All of Chala's Comments + Replies

Chala10

It is likely going to be a net negative for society as I doubt that any information of value can be derived from this sort of experiment in humans. There is still a lot of animal research that has to be done before human trials can bring anything useful to the table. To my knowledge, chronic renal failure isn't even close to being treatable usign stem cells in rats or any other model animal.

It is likely that the team of "scientists" in this case are a bunch of phonies with know comprehension of the basic science behind stem cells, or any serious training in research.

Chala40

In this case I'm beyond sceptical. Stem cells are often given to medical tourists as the very words conjure up the idea of miracle cures in peoples minds, when there really is no evidence to think it will be of any clinical benefit (and in fact there is often evidence that it will be harmful).

If we were at the stage in medical science where we could cure chronic renal failure by using stem cells we would have done so in rats, or some other model animal, already - and we haven't yet to my knowledge.

It is likely that the theam that is going to administer th... (read more)

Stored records

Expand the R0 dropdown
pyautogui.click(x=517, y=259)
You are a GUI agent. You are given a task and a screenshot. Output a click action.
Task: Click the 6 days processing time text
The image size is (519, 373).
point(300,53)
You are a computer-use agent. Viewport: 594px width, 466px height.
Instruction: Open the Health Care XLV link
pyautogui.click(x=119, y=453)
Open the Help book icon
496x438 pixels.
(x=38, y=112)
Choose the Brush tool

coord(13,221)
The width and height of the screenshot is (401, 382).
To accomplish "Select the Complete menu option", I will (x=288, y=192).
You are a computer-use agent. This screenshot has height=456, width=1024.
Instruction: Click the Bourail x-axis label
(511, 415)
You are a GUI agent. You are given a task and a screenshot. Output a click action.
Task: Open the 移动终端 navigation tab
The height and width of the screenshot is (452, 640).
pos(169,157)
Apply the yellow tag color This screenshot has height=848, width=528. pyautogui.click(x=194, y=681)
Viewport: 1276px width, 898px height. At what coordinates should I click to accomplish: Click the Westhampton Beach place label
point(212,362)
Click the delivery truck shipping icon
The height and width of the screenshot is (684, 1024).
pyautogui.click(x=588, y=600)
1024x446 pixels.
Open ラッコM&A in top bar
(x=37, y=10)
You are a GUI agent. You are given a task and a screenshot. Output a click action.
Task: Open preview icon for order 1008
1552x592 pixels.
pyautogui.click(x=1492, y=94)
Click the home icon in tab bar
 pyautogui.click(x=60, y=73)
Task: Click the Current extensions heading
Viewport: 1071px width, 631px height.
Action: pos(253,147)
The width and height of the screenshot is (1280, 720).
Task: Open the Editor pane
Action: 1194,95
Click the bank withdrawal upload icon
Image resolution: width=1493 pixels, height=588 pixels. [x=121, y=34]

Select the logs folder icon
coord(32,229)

**Aim of the task**
According to the comments on stem cell treatment, why are stem cells often given to medical tourists?

**Response to the exercise**
The very words conjure up the idea of miracle cures in people's minds.